==== Working data

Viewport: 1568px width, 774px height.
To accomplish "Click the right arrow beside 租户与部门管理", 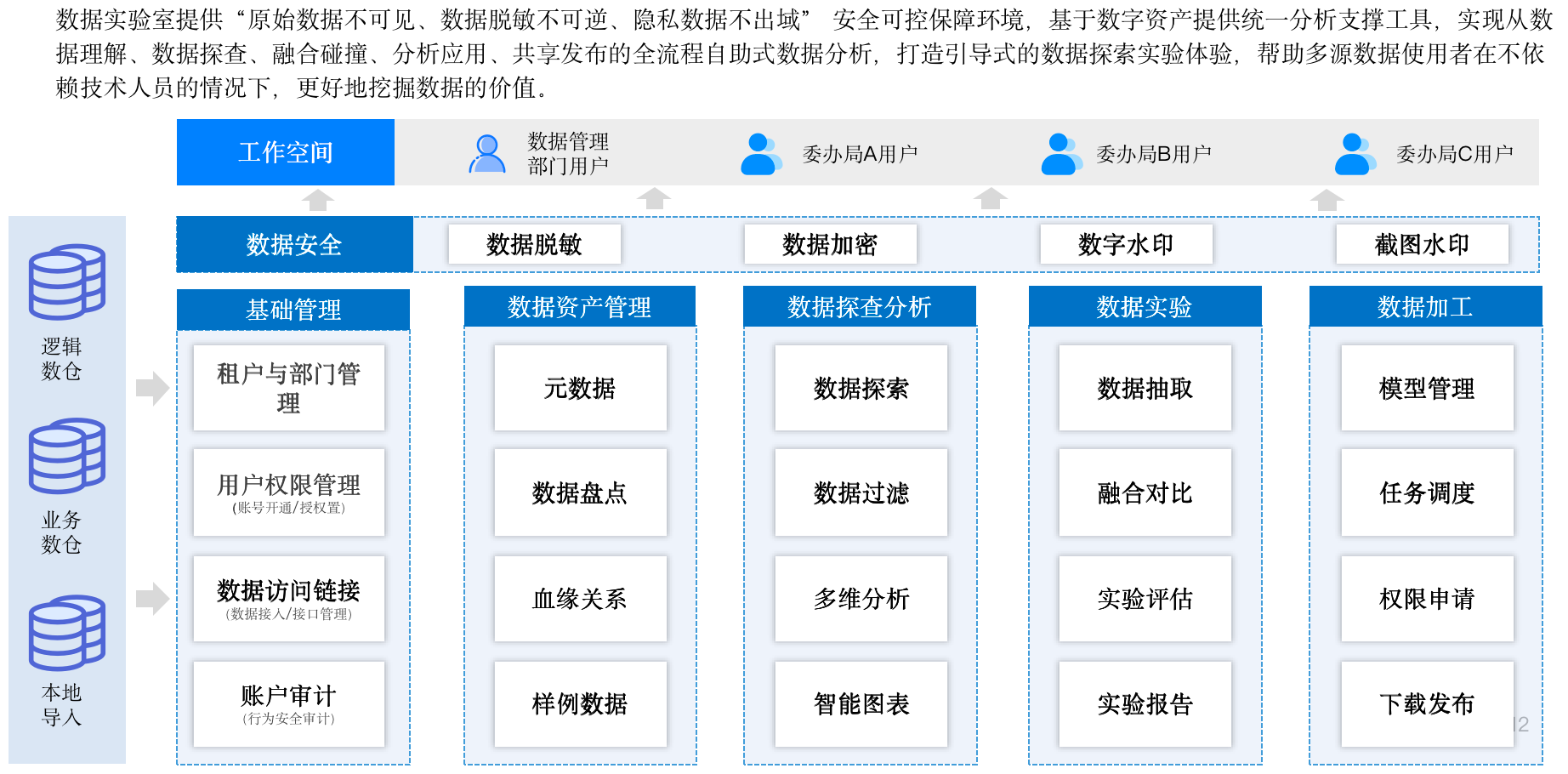I will 152,389.
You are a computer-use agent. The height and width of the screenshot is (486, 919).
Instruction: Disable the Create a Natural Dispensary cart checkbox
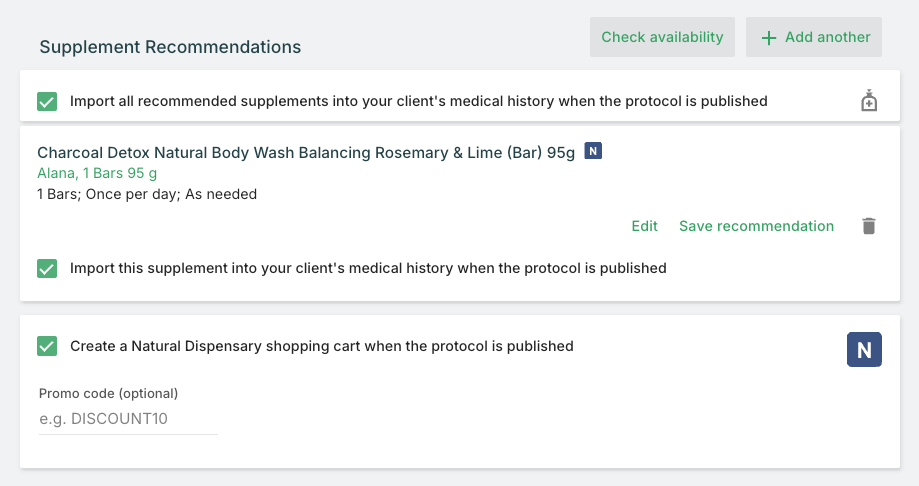47,346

========

**Work instructions**
Your answer must consist of every line in the listing that contains "height".

**Solution to this task**
Viewport: 1568px width, 774px height.
You are a computer-use agent. The height and width of the screenshot is (486, 919).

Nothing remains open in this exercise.